(Task to complete):
Only the lines below between the ones containing "21 (329, 824)" and "13 (286, 798)", inclusive, are to be reproduced, each exactly as it stands.

[Dataset records]
[Start of section]

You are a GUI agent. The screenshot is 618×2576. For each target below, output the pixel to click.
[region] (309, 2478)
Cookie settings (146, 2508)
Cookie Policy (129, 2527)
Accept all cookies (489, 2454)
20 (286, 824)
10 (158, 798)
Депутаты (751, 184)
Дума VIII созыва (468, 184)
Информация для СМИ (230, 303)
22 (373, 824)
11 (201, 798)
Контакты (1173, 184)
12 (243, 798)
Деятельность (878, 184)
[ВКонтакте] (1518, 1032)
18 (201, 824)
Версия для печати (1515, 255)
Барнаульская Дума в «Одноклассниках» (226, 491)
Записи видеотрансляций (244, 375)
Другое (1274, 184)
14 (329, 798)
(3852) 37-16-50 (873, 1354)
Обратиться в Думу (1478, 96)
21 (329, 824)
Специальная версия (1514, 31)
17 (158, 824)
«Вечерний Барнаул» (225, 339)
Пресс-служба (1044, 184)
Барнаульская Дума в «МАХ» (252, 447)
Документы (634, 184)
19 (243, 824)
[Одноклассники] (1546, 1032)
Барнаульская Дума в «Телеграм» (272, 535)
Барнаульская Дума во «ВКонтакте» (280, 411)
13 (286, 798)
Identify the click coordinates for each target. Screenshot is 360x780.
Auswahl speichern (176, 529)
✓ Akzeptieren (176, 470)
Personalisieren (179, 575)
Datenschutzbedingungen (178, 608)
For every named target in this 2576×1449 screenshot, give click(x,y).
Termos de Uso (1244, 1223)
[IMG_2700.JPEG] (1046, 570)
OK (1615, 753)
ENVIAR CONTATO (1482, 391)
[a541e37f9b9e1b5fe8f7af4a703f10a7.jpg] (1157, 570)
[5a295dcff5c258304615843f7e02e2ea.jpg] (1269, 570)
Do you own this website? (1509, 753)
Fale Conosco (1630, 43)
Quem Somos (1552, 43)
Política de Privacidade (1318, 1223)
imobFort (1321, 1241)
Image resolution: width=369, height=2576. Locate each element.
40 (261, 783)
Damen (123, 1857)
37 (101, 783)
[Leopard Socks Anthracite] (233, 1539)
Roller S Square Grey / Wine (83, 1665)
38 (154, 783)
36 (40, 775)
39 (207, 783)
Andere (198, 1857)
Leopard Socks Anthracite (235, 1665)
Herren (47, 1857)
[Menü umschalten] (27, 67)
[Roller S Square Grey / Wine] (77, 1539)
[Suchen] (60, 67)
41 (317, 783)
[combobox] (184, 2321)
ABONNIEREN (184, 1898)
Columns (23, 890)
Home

[End of section]

(Output below):
21 (329, 824)
Специальная версия (1514, 31)
17 (158, 824)
«Вечерний Барнаул» (225, 339)
Пресс-служба (1044, 184)
Барнаульская Дума в «МАХ» (252, 447)
Документы (634, 184)
19 (243, 824)
[Одноклассники] (1546, 1032)
Барнаульская Дума в «Телеграм» (272, 535)
Барнаульская Дума во «ВКонтакте» (280, 411)
13 (286, 798)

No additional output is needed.